The home’s previous owner, Sun HealthCare of New Mexico, signed four-year contracts with the union in 2001. The contracts include a provision that requires the company to pay nursing assistants a fee if the homes’ staffing levels drop below specified levels.
“We are trying to stay open,” Collette said. “We can’t, under the current contract.”
Jennifer Smith, a spokeswoman for 1199, said the contracts and staffing levels are similar to agreements the union has with other nursing homes in Connecticut.
The penalty for dropping below staffing levels are minimal, Smith said. It is equivalent of a day’s pay to one of the home’s nurses. The money goes into is a fund that is spent on job recruitment and training.
“It’s not enough to drive a company into bankruptcy,” she said.
In 2003, Care Realty replaced the homes’ management company, Haven Health Care, with HealthBridge, which is owned by Care Realty.
Smith said the union will ask the bankruptcy judge to study the homes’ finances in detail, because the union believes HealthBridge has siphoned the profits back to Care Realty.

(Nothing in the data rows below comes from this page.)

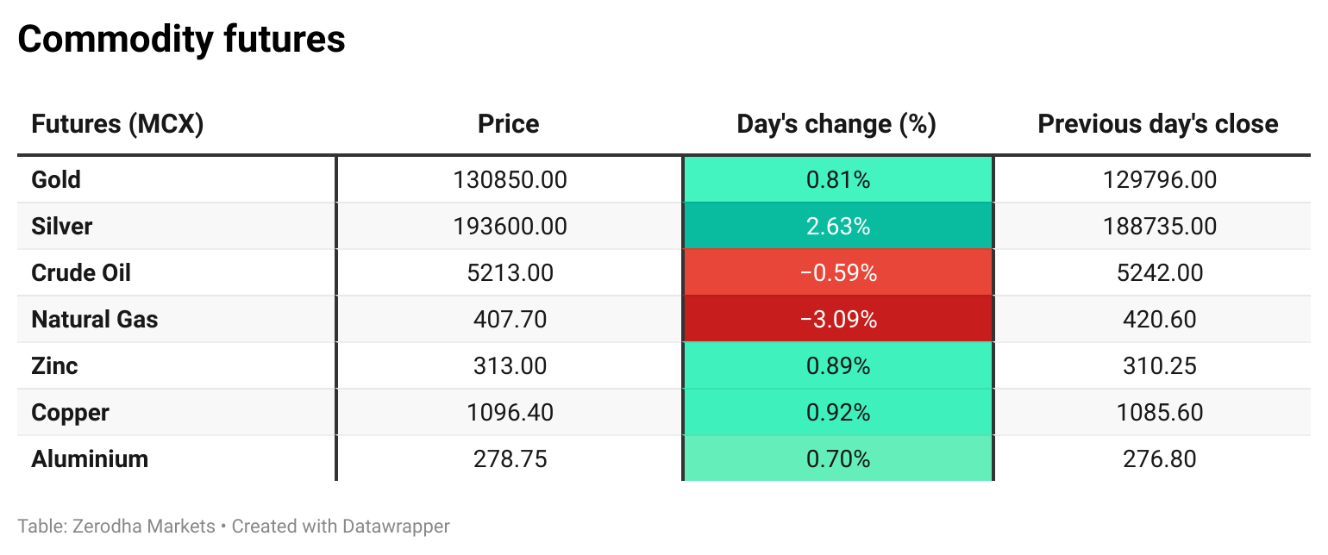This screenshot has width=1328, height=555.
Task: Click the Natural Gas row label
Action: (x=95, y=320)
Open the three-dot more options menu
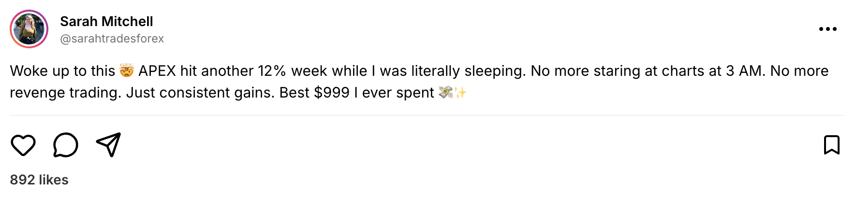Image resolution: width=856 pixels, height=197 pixels. pyautogui.click(x=827, y=29)
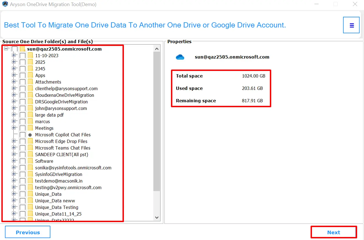Click the CloudxenaOneDriveMigration folder icon
Image resolution: width=364 pixels, height=240 pixels.
point(30,95)
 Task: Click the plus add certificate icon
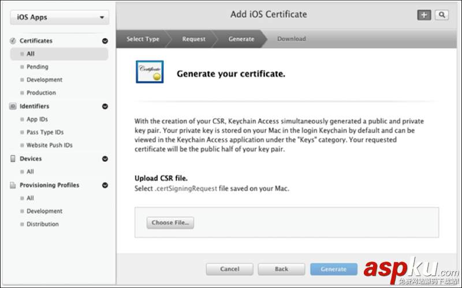[x=424, y=15]
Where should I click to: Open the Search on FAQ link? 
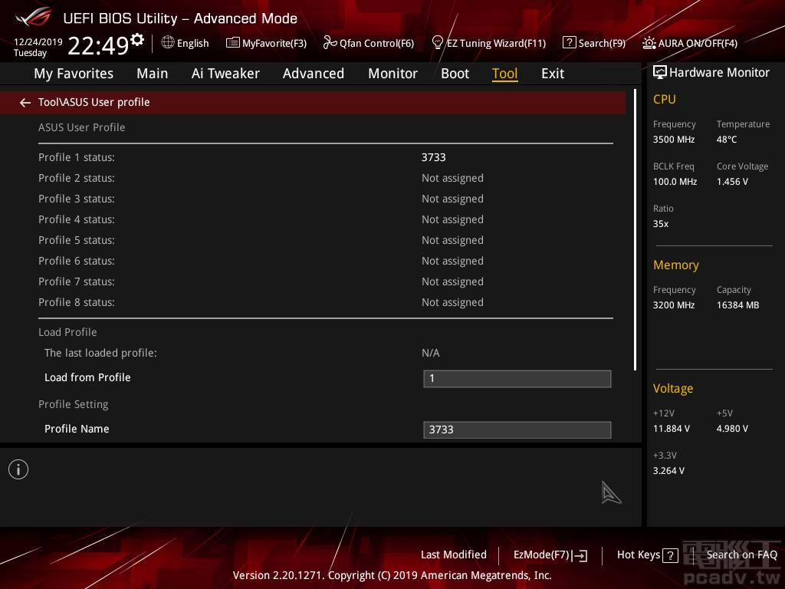pos(742,554)
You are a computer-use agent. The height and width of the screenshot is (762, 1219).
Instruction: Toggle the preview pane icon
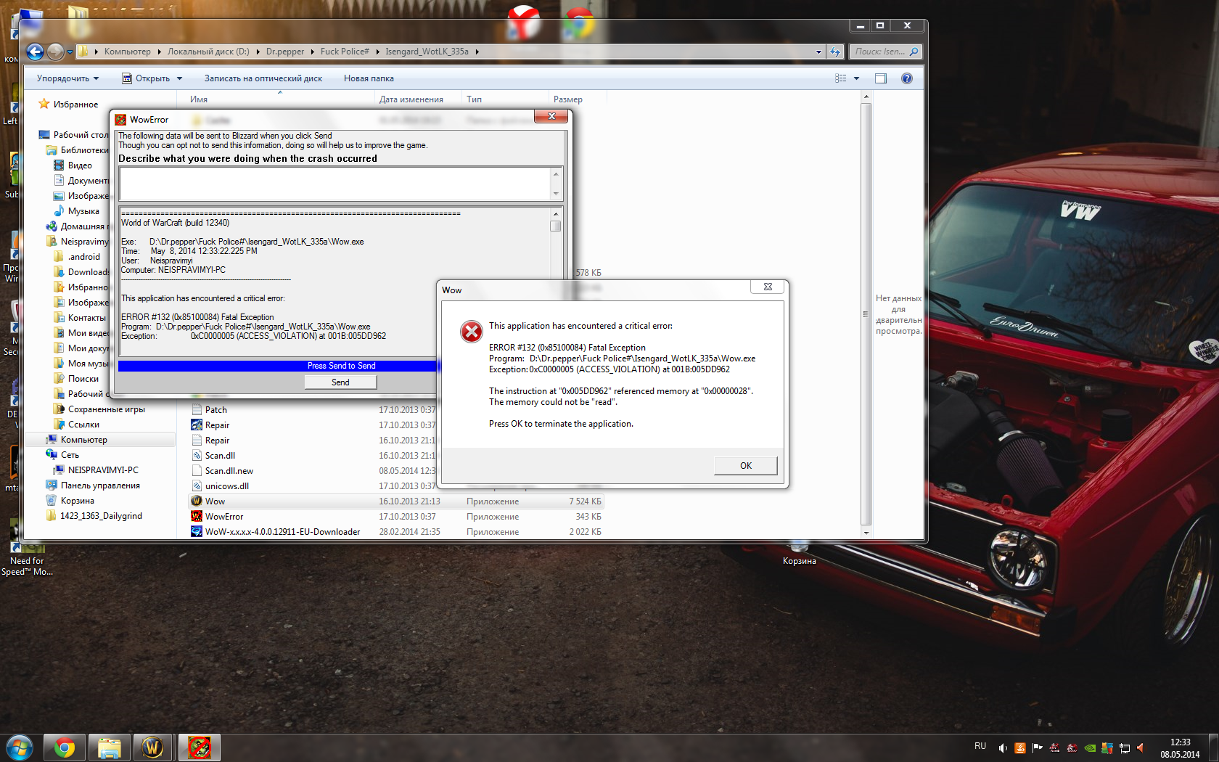click(x=881, y=78)
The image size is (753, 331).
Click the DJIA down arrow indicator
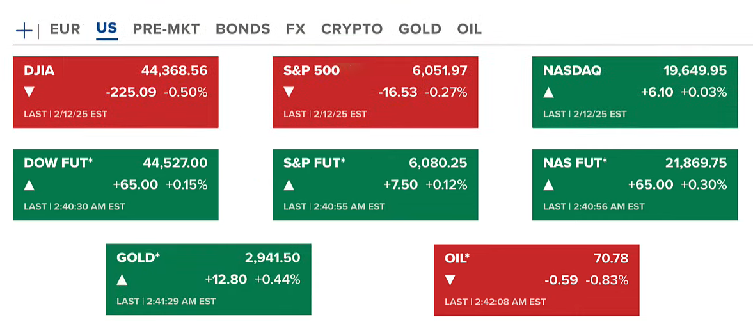29,92
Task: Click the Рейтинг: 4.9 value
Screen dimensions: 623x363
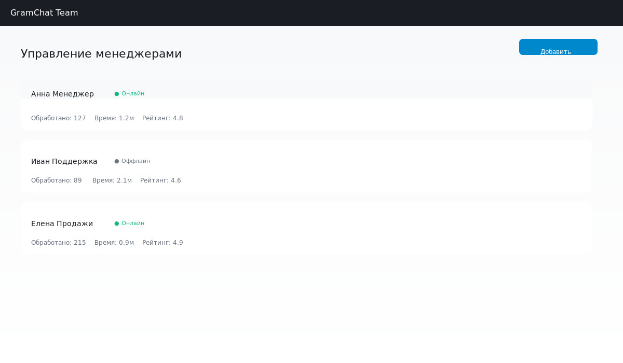Action: 162,243
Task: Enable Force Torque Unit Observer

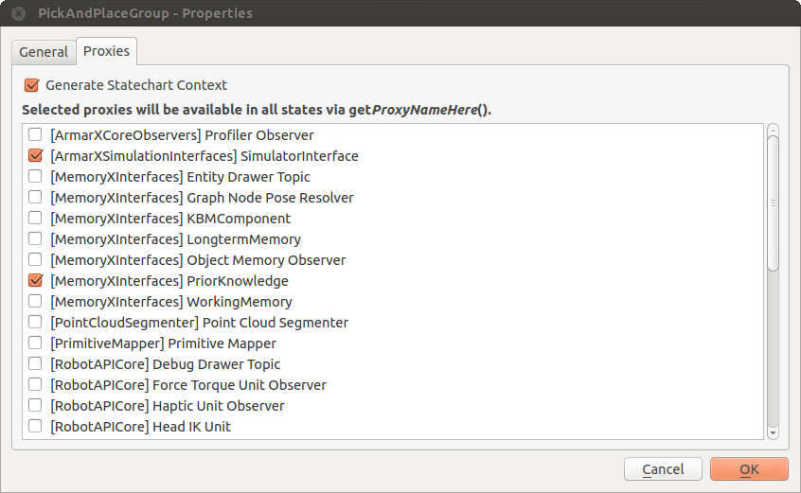Action: pos(35,384)
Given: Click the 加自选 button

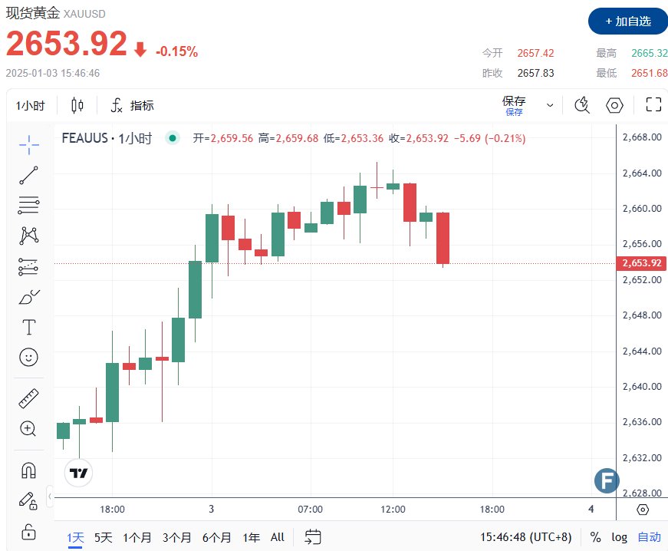Looking at the screenshot, I should click(x=627, y=21).
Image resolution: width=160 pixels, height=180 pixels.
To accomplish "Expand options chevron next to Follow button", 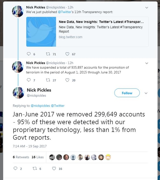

“Eight months ago, these homes were operated by Haven Health Care and they were solvent,” she said. “Care Realty brought in HealthBridge and they’ve been driven into bankruptcy. It’s a shell game.”
But Collette said the cost of union contracts is one of the reasons for the Chapter 11 filing. The contracts include “terms and conditions that are an extreme departure” from contract at other homes, she said.
Care Realty owns three non-unionized homes in Connecticut that are not affected by the bankruptcy protection filing.